Exercise instructions:
Put the lines of the listing below into a JSON list of strings, one string per line with blank lines left out. Begin at the line that contains "Select the Technicien row showing Tanya" and continue through the final line of the listing.

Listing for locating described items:
************

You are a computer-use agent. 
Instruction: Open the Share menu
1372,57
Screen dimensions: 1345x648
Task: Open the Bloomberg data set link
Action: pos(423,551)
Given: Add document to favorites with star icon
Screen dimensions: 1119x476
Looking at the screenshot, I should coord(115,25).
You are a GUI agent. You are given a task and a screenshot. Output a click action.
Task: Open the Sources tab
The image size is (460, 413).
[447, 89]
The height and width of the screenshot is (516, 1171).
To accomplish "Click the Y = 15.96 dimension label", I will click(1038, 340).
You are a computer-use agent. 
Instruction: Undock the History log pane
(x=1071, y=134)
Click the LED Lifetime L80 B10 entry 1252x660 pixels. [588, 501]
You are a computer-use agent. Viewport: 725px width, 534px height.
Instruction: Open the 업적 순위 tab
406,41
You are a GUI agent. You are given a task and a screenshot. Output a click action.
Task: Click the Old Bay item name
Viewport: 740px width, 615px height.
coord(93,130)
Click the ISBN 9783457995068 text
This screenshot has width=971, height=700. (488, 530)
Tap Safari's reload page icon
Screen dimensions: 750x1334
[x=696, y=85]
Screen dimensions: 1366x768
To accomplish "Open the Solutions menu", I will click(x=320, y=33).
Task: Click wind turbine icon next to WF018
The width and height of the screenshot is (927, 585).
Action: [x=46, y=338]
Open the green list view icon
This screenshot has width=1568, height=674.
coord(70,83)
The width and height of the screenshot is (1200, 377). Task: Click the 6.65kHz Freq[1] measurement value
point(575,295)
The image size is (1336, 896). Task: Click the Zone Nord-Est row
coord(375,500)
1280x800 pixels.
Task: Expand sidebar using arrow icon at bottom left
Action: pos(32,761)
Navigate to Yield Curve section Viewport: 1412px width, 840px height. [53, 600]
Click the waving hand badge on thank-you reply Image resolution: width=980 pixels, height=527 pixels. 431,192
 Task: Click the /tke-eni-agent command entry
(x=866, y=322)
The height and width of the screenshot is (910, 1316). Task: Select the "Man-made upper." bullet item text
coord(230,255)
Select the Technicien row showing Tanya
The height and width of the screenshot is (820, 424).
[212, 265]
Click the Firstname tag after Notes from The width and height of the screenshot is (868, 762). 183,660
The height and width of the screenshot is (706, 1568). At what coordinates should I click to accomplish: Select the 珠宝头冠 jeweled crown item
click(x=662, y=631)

************

Response to this exercise:
[
  "Select the Technicien row showing Tanya",
  "The height and width of the screenshot is (820, 424).",
  "[212, 265]",
  "Click the Firstname tag after Notes from The width and height of the screenshot is (868, 762). 183,660",
  "The height and width of the screenshot is (706, 1568). At what coordinates should I click to accomplish: Select the 珠宝头冠 jeweled crown item",
  "click(x=662, y=631)"
]